В сквернейшем настроении я вернулся домой и передал Наташе наш разговор с
шефом. Она заплакала.
- Что такое?..
- Я не хотела говорить... Он... он ко мне пристает... - Жалобным шепотом жена
рассказала, как он порой вызывает ее к себе официальным голосом, а лишь войдет
- вскочит, быстро хватает за талию и мурлычет: "Разве я немного не красив?.." И
даже, даже... наконец, Наташа досказала... говорит: "Чего ты боишься? Я же с
противопожарным средствами...". - Уедем отсюда, Андрей!
Легко сказать. Как?
И мне ведь тут не сахар. Людям музыка в ресторане нравится, но все считают
своим долгом угостить скрипача. В "Трубе" имеется еще неплохой аккордеонист,
и всё. От бесконечной водки у меня в голове свет вспыхивает, сердцу тесно... Но
хоть платят хорошо. У нас уже с Наташей кое-какие деньги накопились.
Нет, наверное, надо потерпеть до весны... а там - вместе с птицами в небо. Они -
на север, мы - на юг...
- Мне не ехать с ним? Сказаться больной? - обливалась слезами Наташа. -
Обидится ж.
- Не ехать, - отрезал я. И вдруг придумал. - Я заболею, я!.. - Это был выход... -
Сбросил пиджак, лег и попросил Наташу вызвать "скорую".
Местного врача Андрея, моего тезку (только ему это неведомо!), я знал -
суетливый молодой гуцул с усами вроде бублика вокруг рта. На дне рождения его
жены Оксаны весь вечер я им играл украинские мелодии.

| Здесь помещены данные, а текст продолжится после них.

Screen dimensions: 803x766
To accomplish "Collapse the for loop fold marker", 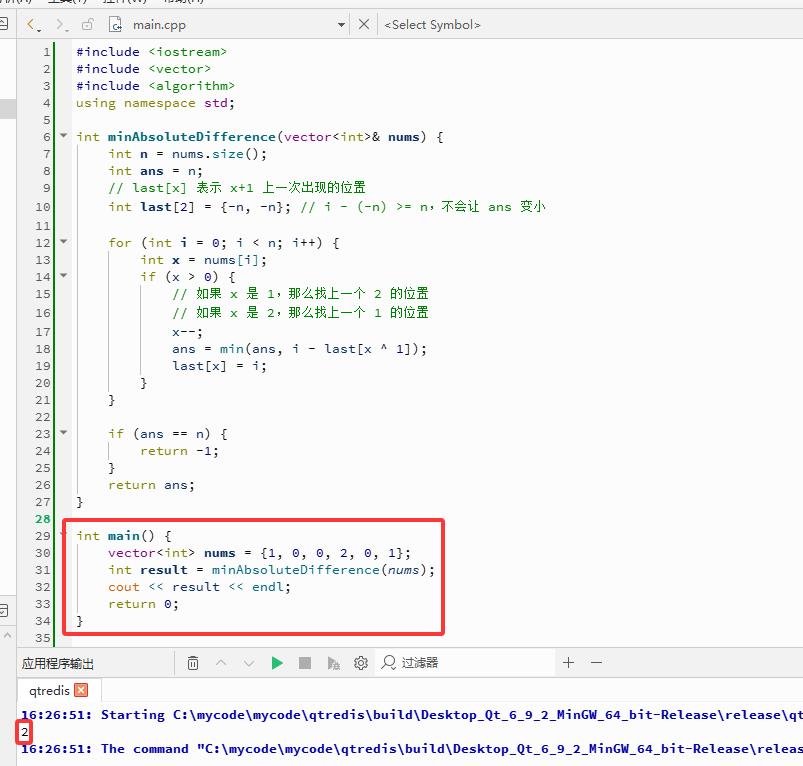I will pyautogui.click(x=64, y=241).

Он приехал через пару минут. С ним - медсестра в белом халате с металлическим
ящичком в руке.
- Что такое, Алексей Иваныч? - Подскочил, уже меряет давление.
- Не знаю... - прохрипел я. - Кружится все... голова болит...
- Так. - Кивнул медсестре. - Тройчатку ему. Пока. - И пригнувшись, шепнул. -
Алкогольная интоксикация... надо отдохнуть... Дня три полежите.